Compito richiesto 1
Indica se le affermazioni (a), (b) e (c) concordano con il brano sulla schiavitù presso gli Slavi. Per ciascuna rispondi sì o no e cita fedelmente le parole del brano che lo dimostrano.
(a) Presso gli Slavi i prigionieri restavano schiavi per tutta la vita.
(b) La condizione di chi si vendeva a un padrone facoltoso si chiamava in russo rab o slugà.
(c) Nel XIII secolo Giovanni da Pian del Carpine trovò prigionieri russi a Qara Qorum.
Compito richiesto 2
Scrivi il seguito del brano sulla schiavitù presso gli Slavi, partendo dopo la sua ultima frase.

Brano da leggere
========
Dalle notizie che abbiamo, sappiamo che gli Slavi non erano soliti tenere
schiavi per lungo tempo e dopo un certo numero di anni veniva concessa
la scelta a questi prigionieri di andarsene per proprio conto o di entrare
a far parte della comunità in cui ormai si trovavano, formandosi
una famiglia propria. Tuttavia altri autori che scrissero sugli Slavi
in epoca anteriore ammettevano che i prigionieri risparmiati alla schiavitù,
talvolta erano sacrificati agli dèi!
A parte ciò, è chiaro che nessuno di questi casi interessava
i mercanti per farne traffico.
Nella società cittadina – nella Rus’ di Kiev si era
appena ai suoi inizi – un modo per trovare lavoro o per vivere meglio,
se non si avevano altre possibilità, era quello di vendersi ad
un facoltoso padrone in modo da assicurarsi difesa, cibo, rifugio e quanto
serviva alla propria vita quotidiana (stato di rab o slugà in russo).
Essere specialisti nel saper fare qualcosa, permetteva logicamente di
esser accolto meglio dal padrone eventuale come artigiani, sempre con
alloggio e vitto (talvolta vi si trovava la sposa) inclusi, non esistendo
un vero contratto di lavoro come oggi. Questo fu il caso più comune
dei lavoranti di Novgorod presso le cascine di città dei bojari
della repubblica o dei prigionieri russi ritrovati a Qara Qorum in Mongolia
da Giovanni da Pian del Carpine nel XIII sec.
Oppure si diventava schiavi per obblighi non onorati o per debiti pregressi
e, addirittura, per debiti ancora da fare ossia per crediti (stato di
holop in russo). Era abbastanza comune per i contadini in seguito a qualche
mattana naturale, inondazione o incendio o pestilenza e simili, di impelagarsi
in accordi di questo genere, talvolta molto rischiosi. Infatti essendo
una schiavitù a tempo determinato, c’era il caso di ritrovarsi
a servire il creditore furbo per tutta la vita, se non si erano fatti
patti molto chiari!
Anche questi schiavi non erano “roba” da traffico, come si
capisce bene. E allora dove trovavano i mercanti questa merce?
In verità abbiamo messo da parte un altro tipo di schiavitù
o di vendita di “merce umana” che ancora oggi si fa, sebbene
poi la si mascheri sotto altri nomi eticamente più accettabili
nella monetizzazione odierna, ossia la vendita dei propri figli.
========
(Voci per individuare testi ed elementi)
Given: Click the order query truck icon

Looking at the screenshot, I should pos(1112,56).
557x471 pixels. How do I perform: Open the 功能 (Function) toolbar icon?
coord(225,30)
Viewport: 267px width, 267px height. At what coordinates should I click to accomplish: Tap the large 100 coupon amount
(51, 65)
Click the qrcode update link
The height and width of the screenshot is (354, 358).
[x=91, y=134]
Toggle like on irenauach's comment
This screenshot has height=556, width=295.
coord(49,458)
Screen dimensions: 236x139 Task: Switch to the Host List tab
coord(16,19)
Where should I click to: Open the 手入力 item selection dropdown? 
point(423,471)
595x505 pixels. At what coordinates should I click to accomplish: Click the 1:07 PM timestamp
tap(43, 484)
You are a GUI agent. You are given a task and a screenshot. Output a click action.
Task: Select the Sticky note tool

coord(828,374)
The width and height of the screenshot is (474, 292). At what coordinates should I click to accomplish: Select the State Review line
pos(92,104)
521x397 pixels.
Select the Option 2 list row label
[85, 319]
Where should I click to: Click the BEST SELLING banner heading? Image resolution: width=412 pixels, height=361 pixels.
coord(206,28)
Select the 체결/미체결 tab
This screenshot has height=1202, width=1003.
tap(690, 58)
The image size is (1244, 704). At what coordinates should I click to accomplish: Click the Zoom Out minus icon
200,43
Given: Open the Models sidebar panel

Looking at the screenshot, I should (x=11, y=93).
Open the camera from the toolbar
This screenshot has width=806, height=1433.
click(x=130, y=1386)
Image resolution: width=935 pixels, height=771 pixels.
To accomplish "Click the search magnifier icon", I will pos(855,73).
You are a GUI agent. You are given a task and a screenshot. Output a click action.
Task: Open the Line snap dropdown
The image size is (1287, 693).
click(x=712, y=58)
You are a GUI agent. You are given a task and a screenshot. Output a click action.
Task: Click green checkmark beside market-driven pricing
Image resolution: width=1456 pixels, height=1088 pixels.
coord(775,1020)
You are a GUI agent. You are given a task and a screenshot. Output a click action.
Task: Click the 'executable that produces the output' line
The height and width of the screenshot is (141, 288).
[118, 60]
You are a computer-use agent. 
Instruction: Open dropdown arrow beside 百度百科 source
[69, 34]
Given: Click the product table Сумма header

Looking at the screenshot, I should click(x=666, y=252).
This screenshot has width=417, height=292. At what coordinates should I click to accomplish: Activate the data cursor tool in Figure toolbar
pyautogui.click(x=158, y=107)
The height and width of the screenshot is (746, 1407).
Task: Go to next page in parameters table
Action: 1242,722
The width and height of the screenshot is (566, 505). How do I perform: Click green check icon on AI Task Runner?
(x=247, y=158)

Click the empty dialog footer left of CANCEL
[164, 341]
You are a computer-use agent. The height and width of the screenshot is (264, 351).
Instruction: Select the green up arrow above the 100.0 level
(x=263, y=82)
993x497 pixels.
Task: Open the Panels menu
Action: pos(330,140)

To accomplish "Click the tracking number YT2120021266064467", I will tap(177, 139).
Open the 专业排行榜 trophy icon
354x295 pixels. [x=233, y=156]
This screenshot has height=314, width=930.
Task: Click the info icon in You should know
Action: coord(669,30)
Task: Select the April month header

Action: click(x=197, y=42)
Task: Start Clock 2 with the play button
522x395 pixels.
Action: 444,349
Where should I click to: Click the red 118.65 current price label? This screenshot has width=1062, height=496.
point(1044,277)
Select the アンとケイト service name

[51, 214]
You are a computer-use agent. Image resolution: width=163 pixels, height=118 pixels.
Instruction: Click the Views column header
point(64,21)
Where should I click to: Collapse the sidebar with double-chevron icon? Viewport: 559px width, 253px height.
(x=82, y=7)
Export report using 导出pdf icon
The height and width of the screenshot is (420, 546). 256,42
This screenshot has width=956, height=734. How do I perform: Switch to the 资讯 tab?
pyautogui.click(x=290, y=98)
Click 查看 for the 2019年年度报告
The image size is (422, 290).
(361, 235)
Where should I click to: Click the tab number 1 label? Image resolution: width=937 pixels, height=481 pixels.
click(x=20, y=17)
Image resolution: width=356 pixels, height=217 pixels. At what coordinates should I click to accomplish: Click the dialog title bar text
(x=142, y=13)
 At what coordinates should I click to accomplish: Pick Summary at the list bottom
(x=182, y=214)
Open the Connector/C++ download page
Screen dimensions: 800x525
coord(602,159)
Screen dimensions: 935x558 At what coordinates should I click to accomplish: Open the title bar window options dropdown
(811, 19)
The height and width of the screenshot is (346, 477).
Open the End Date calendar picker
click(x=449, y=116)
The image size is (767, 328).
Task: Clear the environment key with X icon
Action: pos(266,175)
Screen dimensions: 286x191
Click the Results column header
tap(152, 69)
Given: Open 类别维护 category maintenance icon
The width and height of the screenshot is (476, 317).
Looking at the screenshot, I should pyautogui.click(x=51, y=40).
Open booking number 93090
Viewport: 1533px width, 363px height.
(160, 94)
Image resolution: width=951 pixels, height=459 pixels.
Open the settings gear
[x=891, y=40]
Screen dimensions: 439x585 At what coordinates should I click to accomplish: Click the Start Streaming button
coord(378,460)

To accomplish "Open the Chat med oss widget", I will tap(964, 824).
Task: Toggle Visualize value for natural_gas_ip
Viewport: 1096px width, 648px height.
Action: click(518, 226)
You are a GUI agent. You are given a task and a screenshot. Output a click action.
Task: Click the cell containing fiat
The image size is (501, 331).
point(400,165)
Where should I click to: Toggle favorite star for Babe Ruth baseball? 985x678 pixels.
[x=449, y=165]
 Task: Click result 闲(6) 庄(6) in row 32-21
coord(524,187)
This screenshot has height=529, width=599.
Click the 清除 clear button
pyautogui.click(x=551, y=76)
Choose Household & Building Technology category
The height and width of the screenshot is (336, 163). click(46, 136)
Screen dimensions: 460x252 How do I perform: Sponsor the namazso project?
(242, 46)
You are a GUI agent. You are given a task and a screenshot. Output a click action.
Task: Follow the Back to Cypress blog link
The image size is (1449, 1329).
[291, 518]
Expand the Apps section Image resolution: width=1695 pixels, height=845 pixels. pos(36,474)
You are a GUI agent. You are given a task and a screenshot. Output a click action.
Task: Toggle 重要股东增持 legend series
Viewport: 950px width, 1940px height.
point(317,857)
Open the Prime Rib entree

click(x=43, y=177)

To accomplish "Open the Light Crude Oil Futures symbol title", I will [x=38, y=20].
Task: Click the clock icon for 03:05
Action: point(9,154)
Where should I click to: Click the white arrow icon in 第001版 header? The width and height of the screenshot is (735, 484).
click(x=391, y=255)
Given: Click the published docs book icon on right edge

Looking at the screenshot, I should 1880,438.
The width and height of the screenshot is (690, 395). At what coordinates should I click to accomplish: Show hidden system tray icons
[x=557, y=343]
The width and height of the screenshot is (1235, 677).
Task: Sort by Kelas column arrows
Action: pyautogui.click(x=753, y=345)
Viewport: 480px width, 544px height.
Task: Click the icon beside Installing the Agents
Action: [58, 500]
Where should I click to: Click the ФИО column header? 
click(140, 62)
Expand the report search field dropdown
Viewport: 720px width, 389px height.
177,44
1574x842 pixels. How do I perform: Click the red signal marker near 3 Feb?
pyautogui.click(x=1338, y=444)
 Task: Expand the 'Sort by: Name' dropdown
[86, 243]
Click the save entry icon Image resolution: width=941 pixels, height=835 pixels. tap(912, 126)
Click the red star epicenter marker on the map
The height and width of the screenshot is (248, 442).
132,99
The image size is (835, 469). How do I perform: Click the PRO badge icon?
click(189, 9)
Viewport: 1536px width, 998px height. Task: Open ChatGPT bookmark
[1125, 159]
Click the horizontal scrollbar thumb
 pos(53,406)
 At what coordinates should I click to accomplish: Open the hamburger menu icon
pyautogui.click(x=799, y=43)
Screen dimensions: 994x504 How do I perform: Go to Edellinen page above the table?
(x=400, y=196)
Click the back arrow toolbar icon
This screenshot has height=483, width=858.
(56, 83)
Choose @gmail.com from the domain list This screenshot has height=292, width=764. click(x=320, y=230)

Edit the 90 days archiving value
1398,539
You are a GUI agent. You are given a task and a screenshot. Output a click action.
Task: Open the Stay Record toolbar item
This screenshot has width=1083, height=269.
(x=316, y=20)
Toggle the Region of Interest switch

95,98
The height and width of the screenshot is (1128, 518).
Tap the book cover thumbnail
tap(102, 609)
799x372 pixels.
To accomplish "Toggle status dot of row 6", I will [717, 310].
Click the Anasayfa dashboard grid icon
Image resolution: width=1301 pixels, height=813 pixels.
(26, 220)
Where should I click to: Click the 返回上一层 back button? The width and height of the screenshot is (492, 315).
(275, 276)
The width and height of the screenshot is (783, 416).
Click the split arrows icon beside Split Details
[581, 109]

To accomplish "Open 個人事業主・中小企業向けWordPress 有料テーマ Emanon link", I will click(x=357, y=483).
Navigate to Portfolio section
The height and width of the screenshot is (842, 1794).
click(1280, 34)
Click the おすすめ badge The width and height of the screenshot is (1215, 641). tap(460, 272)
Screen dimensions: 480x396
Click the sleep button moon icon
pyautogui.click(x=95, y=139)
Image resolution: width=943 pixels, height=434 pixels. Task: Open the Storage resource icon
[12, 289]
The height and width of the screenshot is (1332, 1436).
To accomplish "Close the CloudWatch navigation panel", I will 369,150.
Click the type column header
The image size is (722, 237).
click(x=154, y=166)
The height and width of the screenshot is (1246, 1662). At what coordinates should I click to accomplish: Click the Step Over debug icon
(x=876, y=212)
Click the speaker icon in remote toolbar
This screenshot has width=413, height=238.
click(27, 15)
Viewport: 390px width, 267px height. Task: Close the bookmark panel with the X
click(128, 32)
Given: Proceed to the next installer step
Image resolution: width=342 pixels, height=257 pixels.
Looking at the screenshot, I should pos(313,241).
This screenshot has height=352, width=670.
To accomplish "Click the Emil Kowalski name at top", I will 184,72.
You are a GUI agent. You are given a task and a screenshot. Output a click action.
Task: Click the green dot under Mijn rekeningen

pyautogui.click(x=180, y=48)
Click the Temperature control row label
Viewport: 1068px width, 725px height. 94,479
========
Risultato esercizio 1
(a) No: «gli Slavi non erano soliti tenere schiavi per lungo tempo»
(b) Sì: «(stato di rab o slugà in russo)»
(c) Sì: «prigionieri russi ritrovati a Qara Qorum in Mongolia da Giovanni da Pian del Carpine nel XIII sec.»

Risultato esercizio 2
Prima però di parlarne più in dettaglio, ricordiamo dove
andavano a finire e come erano impiegati questi schiavi.
Sull’argomento purtroppo la letteratura è scarsissima perché
pochi contemporanei s’interessarono dei destini degli schiavi salvo
che come decoro e ornamento nelle descrizioni delle grandi dimore e delle
grandi corti in cui se ne contavano a migliaia oppure nelle molto più
tarde considerazioni “etiche” della Chiesa di Roma sulla schiavitù
in generale.
In questi secoli di bassissima automazione moltissime attività
che oggi sono compiute da macchine erano allora fatte da uomini o donne
e non solo perché richiedevano lo sforzo continuo di più
persone, ma anche perché certe attività e certi lavori erano
considerati “inferiori” o troppo impegnativi dall’élite
al potere e dai loro emuli e quindi era preferibile che li eseguissero
altri di rango più basso. E qui entra benissimo il mercante poiché
questo era il genere di merce che fruttava di più di ogni altra
simile con clienti che erano in grado di pagar bene.
Distinguiamo così tre tipi di schiavi principalmente:
1. da mettere in servizio militare permanente
2. da impiegare per i lavori domestici (compresi i servizi sessuali)
3. per i lavori pesanti e ripetitivi
Per quanto riguarda il primo tipo, il mercante lo ritrovava presso i popoli
della steppa ucraina e asiatica dove i ragazzi già puberi erano
“venduti” sapendo già cavalcare e tirare d’arco.
Erano considerati schiavi di ottima qualità e, se teniamo presente
che costoro riuscirono a fondare addirittura una dinastia di governo “egiziana”
ossia i Mammelucchi (dall’arabo mamluk ossia “uomini di proprietà
del signore”), possiamo immaginare come fossero apprezzati e che
carriere potessero percorrere (vedi il Saladino). In questo caso gli schiavi
erano di sesso maschile e il serbatoio di rifornimento era il cosiddetto
Paese dei Turchi ossia Bilad al-Atrak.
Per quanto riguarda il terzo tipo di schiavi, la fonte primaria era l’Africa
Nera (Zinj nelle fonti arabe) e i giovani erano quasi sempre di pelle
molto scura, quasi a voler riconoscere subito che tipo di lavoro facessero
rispetto ad altre persone di servizio con la pelle più chiara.
Erano di entrambi i sessi ed avevano un prezzo più basso rispetto
agli altri perché considerati di qualità inferiore (!!).
E finalmente giungiamo agli schiavi slavi che erano inclusi nella stragrande
maggioranza nel secondo tipo! Erano di tutt’e due i sessi, di alto
prezzo e destinati ad attività varie e particolari, tanto da richiedere
spesso interventi corporali!
Naturalmente sull’argomento schiavi occorre abbattere degli stereotipi
e noi lo faremo adesso.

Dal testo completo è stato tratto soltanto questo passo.